Textauszug:
-=-=-
Entwicklung des Angriffsplans

Roll- oder Rotationsbombe: Nachbildung vor dem Sperrmauer Museum Edersee in Hemfurth-Edersee am Edersee
Die Upkeep-Rollbombe unter Guy Gibsons Lancaster B Mk III (Special).

Barnes Wallis, ein Ingenieur der britischen Vickers-Flugzeugwerke, entwarf eine spezielle Bombe für die Zerstörung von Talsperren. Wallis war bekannt geworden durch die Entwicklung der Vickers Wellesley- und der Vickers-Wellington-Bomber.

Konventioneller Bombenabwurf

Die ursprüngliche Idee Wallis’ bestand darin, eine zehn Tonnen schwere Bombe aus einer Höhe von 12.200 Metern auf eine Talsperre abzuwerfen. Dieser Plan war nicht durchführbar: Versuche und Berechnungen hatten gezeigt, dass eine ausreichend schwere Bombe für diesen Zweck einen immens leistungsfähigen Bomber benötigen würde. Eine viel kleinere Sprengladung würde jedoch genügen, wenn die Bombe direkt an der Böschung des Damms bzw. der Wand einer Mauer unterhalb der Wasseroberfläche zur Explosion käme. Doch diese Möglichkeit wurde bereits durch die Torpedonetze vereitelt, die (ähnlich wie bei einem Kriegsschiff) an den Talsperren installiert waren, um einen Torpedo in einer gewissen schützenden Distanz zur Explosion zu bringen oder ihn dort aufzufangen.
-=-=-
Bereitgestellte Angaben:
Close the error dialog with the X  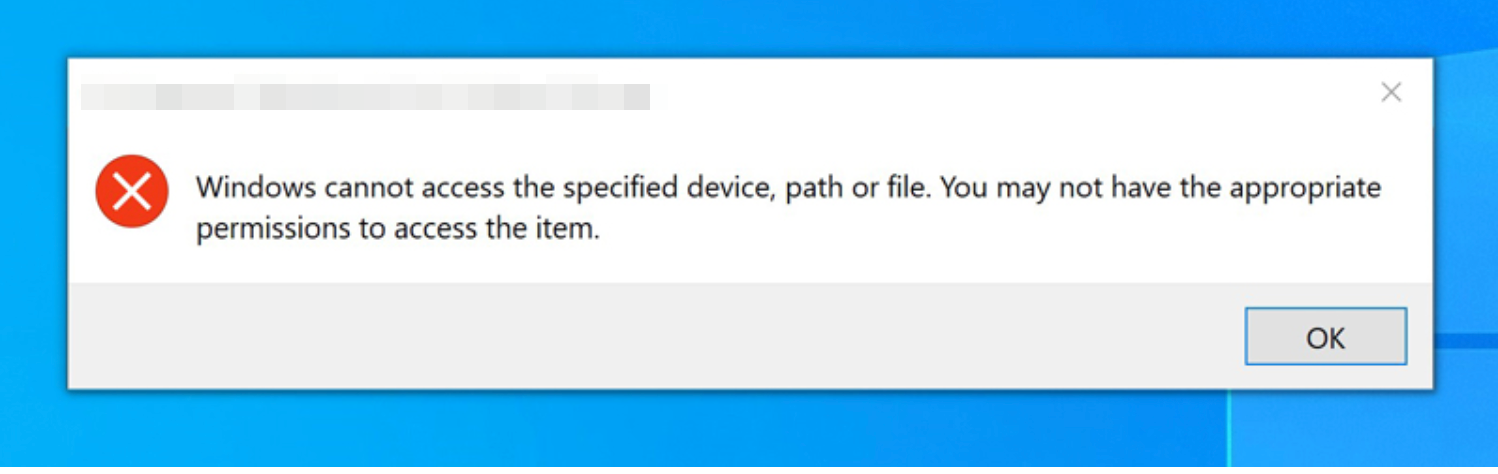coord(1390,93)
-=-=-
Kurze Aufgabe 1: Aus welcher Höhe wollte Wallis laut dem Textauszug die zehn Tonnen schwere Bombe ursprünglich auf eine Talsperre abwerfen?
Kurze Aufgabe 2: Schreibe aus dem Textauszug die Stelle von "Barnes Wallis, ein" bis einschließlich "und der Vickers-Wellington-Bomber." wortgetreu ab.

Richtige Antwort 1: Aus einer Höhe von 12.200 Metern.

Richtige Antwort 2:
Barnes Wallis, ein Ingenieur der britischen Vickers-Flugzeugwerke, entwarf eine spezielle Bombe für die Zerstörung von Talsperren. Wallis war bekannt geworden durch die Entwicklung der Vickers Wellesley- und der Vickers-Wellington-Bomber.